Marking the Day of Remembrance and Sorrow: Exhibition "Wartime Letters", timed to the 80th anniversary of the beginning of the Great Patriotic War, to open in Saint-Petersburg

22 June 2021

On June 22, 2021, the Memorial Hall of the Monument to the Heroic Defenders of Leningrad on Victory Square in Saint-Petersburg will hold the opening of the exhibition "Wartime Letters". The event is timed to coincide with the 80th anniversary of the beginning of the Great Patriotic War.

During the war, the post office fulfilled the most significant strategic task of ensuring the country's unity by connecting the front and rear.

The famous soldier's triangle letter became the symbol of the war. It was an unsealed sheet of paper folded in a specific way with the text and address. This convenient way of folding letters, which appeared in the days of the Soviet-Finnish war of 1939-1940, became especially popular during the Great Patriotic War. It was used everywhere - both at the front and in the rear.

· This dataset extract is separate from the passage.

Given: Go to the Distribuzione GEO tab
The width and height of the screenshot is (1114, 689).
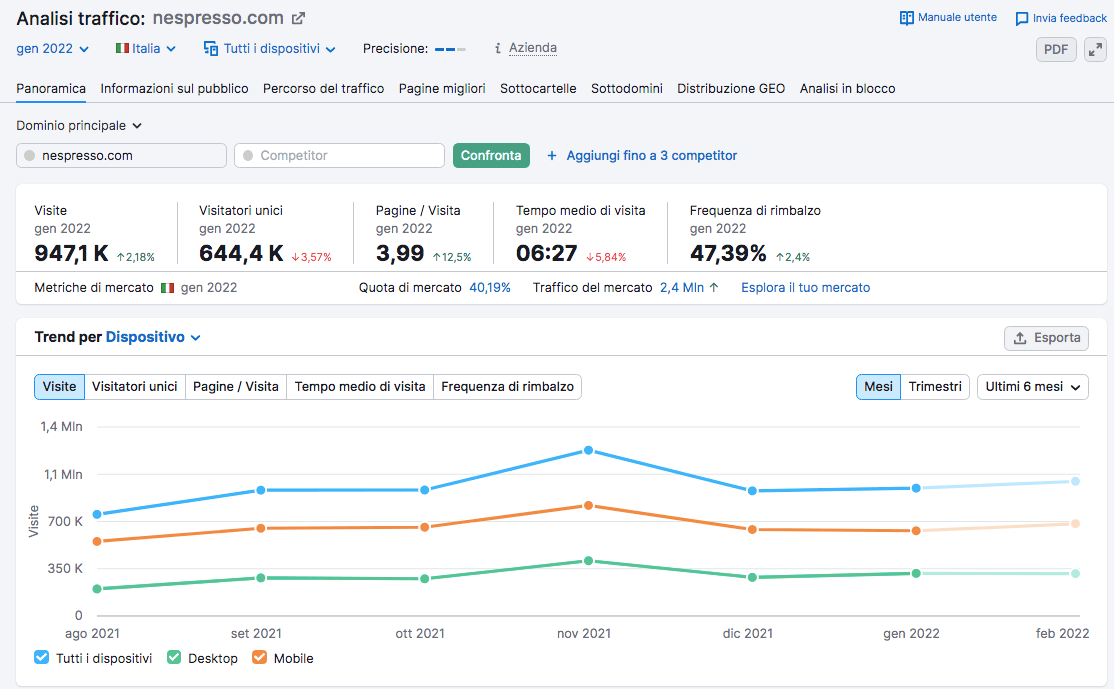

Letters from home played an important role for the soldiers during the war. They gave a powerful emotional charge, raised the spirit and courage, and helped to fight the enemy. Lines from the notebook of one of the soldiers confirm it: "After all, you are not aware, but all your letters led us like flags through fire and smog".

Letters of the Great Patriotic War are exclusive documentary evidence of the time, a significant part of our heritage, which allows comprehending the origins of the victory of our people in this bloody war.

The exhibition in the Memorial Hall presents letters of the Great Patriotic War from the private collection of V. I. Elkin, including soldiers' triangle frontline letters, messages from relatives and friends with news from home, greeting cards for the holidays.

The exposition features a collection of wartime documents from the Museum of the Staroutkinskaya Secondary School No. 13 (Staroutkinsk, Sverdlovsk Region). The school keeps 42 letters from the front, written by Vasily Moiseev to his wife Anisya Permenova, a native of Staroutkinsk. The exhibition showcases some of the letters together with photographs of the Moiseevs-Permenovs. The last letter is dated March 1, 1943. Vasily Eliseevich was killed at the front. Anisya Nefedievna (born in 1901) lived 100 years. All life through, she thoughtfully kept her husband's frontline letters. In 2015, her granddaughter, Lyudmila Razumova, donated these documents to the School Museum.